[JOB] Reproduce the rows below verbatim, starting at the line containing "Given: Click the 10:37" and ending after the line containing "Action: tap(575, 178)", with both of those lines included.

####################

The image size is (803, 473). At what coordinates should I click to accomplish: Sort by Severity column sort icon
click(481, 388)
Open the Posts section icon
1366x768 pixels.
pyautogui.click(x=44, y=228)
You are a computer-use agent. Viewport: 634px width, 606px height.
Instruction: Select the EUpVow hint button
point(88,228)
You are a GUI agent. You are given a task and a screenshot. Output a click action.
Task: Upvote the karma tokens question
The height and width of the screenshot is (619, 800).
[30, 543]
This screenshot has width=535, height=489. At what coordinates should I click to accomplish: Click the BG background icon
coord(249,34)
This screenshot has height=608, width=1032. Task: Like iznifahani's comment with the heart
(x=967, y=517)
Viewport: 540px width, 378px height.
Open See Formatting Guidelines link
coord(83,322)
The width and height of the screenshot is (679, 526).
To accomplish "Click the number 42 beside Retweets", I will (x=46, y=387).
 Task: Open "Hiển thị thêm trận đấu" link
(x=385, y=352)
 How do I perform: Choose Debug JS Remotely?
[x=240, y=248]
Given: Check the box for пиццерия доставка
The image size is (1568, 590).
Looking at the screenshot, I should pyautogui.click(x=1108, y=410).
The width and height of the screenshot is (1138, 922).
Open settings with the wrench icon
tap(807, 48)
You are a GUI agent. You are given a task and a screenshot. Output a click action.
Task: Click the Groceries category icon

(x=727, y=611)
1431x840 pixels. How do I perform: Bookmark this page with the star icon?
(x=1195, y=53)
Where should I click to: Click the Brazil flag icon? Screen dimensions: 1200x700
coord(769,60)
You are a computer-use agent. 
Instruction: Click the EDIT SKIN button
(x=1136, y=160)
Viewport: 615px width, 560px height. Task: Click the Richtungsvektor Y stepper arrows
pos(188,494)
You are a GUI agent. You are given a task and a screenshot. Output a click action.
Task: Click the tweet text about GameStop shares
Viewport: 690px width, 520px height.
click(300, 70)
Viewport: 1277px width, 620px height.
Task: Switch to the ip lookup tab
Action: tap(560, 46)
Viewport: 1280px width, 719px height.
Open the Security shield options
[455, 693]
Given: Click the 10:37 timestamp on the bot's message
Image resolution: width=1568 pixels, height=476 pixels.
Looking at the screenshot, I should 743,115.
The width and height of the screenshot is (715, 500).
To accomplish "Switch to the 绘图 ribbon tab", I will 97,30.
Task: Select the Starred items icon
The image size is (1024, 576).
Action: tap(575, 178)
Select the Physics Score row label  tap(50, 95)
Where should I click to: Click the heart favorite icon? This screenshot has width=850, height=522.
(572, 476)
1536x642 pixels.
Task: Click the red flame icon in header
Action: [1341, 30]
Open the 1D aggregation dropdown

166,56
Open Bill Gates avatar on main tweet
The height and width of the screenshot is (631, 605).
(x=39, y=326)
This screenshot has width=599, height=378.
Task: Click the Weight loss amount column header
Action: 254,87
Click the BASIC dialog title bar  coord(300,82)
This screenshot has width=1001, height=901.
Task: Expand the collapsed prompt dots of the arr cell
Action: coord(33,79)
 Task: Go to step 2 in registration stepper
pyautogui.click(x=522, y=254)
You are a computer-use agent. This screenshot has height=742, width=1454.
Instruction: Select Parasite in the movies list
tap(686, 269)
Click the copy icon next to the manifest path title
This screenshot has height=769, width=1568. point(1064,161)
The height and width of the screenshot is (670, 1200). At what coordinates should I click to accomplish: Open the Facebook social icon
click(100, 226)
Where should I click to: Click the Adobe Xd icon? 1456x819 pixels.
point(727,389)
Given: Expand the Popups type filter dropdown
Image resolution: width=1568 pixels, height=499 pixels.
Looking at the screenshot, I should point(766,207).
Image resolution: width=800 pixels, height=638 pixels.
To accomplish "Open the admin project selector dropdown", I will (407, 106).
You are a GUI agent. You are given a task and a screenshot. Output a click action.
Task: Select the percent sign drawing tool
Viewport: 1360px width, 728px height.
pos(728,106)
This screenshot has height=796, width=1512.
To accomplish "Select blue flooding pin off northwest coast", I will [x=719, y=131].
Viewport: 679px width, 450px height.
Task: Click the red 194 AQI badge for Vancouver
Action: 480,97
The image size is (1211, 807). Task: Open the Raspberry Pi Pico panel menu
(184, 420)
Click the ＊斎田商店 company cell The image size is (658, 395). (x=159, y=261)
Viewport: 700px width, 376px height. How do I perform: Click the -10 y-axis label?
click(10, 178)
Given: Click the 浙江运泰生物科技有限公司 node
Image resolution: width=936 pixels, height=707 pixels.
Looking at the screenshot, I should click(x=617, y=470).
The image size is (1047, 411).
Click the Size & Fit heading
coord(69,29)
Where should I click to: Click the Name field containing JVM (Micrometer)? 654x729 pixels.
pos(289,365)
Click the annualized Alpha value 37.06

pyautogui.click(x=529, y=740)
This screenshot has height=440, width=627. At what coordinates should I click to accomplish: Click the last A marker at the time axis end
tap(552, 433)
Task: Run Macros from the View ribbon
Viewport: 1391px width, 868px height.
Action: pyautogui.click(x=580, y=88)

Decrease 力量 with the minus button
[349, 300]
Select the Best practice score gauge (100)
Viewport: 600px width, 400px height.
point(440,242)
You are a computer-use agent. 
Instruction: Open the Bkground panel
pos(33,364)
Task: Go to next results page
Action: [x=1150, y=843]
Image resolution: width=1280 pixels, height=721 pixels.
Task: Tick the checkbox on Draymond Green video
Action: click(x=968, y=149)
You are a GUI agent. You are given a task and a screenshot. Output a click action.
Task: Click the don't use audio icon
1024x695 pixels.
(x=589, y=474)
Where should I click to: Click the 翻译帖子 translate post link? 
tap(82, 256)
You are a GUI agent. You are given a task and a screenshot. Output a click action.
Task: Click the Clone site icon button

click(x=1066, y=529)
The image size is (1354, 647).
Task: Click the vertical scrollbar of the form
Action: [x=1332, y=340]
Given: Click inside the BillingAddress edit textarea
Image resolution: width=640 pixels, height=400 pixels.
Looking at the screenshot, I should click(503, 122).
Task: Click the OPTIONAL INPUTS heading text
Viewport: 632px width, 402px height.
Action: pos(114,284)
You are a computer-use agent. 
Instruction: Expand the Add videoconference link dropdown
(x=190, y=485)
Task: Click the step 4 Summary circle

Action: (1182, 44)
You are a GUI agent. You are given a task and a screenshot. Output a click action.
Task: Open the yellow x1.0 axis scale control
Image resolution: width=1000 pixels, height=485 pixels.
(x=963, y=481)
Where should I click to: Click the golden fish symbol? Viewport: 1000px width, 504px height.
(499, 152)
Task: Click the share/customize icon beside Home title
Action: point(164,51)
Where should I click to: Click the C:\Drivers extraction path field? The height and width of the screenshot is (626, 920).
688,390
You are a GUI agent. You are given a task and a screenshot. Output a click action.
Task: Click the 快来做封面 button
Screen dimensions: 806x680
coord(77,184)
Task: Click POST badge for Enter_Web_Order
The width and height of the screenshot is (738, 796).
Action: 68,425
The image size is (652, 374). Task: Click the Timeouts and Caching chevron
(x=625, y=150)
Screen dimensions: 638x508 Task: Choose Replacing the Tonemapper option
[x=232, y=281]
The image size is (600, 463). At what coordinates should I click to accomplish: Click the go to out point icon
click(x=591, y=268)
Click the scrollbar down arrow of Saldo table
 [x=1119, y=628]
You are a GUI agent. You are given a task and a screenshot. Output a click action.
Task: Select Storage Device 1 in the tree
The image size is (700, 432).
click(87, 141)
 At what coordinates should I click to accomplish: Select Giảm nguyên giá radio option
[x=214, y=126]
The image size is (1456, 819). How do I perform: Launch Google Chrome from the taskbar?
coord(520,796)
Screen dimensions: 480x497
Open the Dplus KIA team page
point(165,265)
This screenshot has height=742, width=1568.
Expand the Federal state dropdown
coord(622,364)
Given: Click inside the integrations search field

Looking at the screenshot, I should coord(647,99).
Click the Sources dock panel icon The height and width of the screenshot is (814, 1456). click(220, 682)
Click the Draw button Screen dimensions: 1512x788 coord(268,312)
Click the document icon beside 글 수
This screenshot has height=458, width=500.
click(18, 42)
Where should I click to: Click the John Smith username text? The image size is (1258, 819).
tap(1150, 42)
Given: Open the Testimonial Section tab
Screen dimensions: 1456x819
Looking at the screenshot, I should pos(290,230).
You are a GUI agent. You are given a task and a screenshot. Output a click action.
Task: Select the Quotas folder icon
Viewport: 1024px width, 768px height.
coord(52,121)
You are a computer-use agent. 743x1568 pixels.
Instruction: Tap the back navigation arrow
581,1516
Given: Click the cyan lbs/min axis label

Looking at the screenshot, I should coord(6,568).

####################

[RESULT OF THE TASK]
Given: Click the 10:37 timestamp on the bot's message
Image resolution: width=1568 pixels, height=476 pixels.
Looking at the screenshot, I should 743,115.
The width and height of the screenshot is (715, 500).
To accomplish "Switch to the 绘图 ribbon tab", I will 97,30.
Task: Select the Starred items icon
The image size is (1024, 576).
Action: tap(575, 178)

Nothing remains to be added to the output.